Honestly, metadata is really, really boring. But hey, metadata is extremely useful. Without good metadata, we can’t really solve the findability problems we have on our intranet. In order to give the right person, the right information, at the right time, at the right place and in the right way, we must use metadata extensively. Or to be more precise, we must use master metadata. In this post I’ll try to explain how we mandate the use of metadata without making it a barrier for publishing information.
Important note: I’m foremost a practitioner and I prefer systems that solve problems in a pragmatic way. I’m sure there are more elegant and correct ways of solving the problem with metadata if you ask information architects/managers and taxonomists.
There are some problems…
If it’s hard to add metadata to the information and it is mandatory to add it, then all publishers will simply use the first available metadata at hand in order to get past the mandatory metadata. This is actually even worse than no metadata. Usually we have relied on web editors to manually add keywords, but the problem is that the web editor needs (very) good domain knowledge in order to add the right metadata (keywords, subject). There should be a system that can help content editors add relevant metadata. Also, more people than web editors should be able to add metadata.
But to any problem there is a solution…
The most important thing is that it should be very easy to add metadata to any information. It needs to be designed in a way so that it only takes a few seconds to get done. So that web editors with good domain knowledge can add metadata fast. Or the web editor should be able to get help from the system, by adding metadata from a list of suggested keywords. Users should also be able to help with adding metadata to information, by tagging it.
We have decided to have three separate types of keyword metadata:
- Keywords that belong to a taxonomy like MeSH or SnoMed CT
- Keywords that are manually added by the content editor (the old standard way)
- Keywords that are added by users, i.e.. tagging
Because of the three separate types of keywords, the search engine’s relevancy model can use them in different ways, depending of the content type, content usage etc.

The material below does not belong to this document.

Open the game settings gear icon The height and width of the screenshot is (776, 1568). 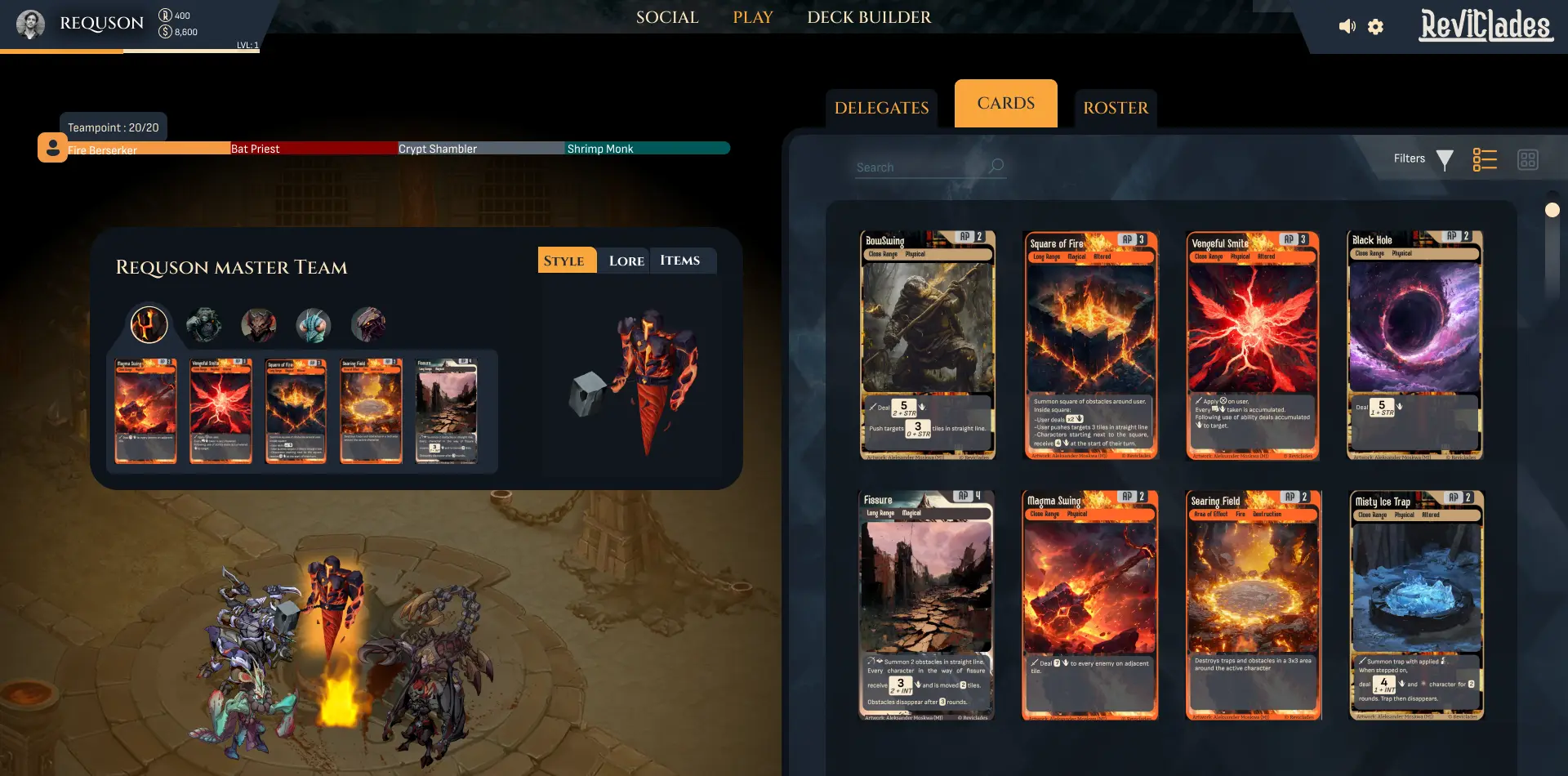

We have tried to design a system that is as non-intrusive as possible in order to get all content editors/contributors, users etc. to add metadata. We have developed (and open sourced) a few metadata-services (documentation now in english!), that we think are useful:
- Content analysis
- Keyword service
- Controlled lists
- Tagging service
Content analysis and the keyword service
With the press of a button, the content is sent to the metadata service where the Content analysis strips away all formatting from the content, so that the keyword service can analyze the content and identify good keyword candidates. This done by comparing the content to a larger corpus/model for information and when it finds words that are rare in the larger corpus then they are very likely to be (according to statistical models) good (unique) keywords for the document that is analyzed. The resulting keywords can then be mapped against a taxonomy, e.g.. MeSH, and if the corresponding term for the keyword is found, then we can add that as metadata as well. This is very useful as this gives the possibility for semantic data as well or linked data if you prefer. The keywords are then returned to the system that asked for the document-specific keywords. Example below with keyword suggestions for a short text about sunstroke and heatstroke from the implementation in our CMS.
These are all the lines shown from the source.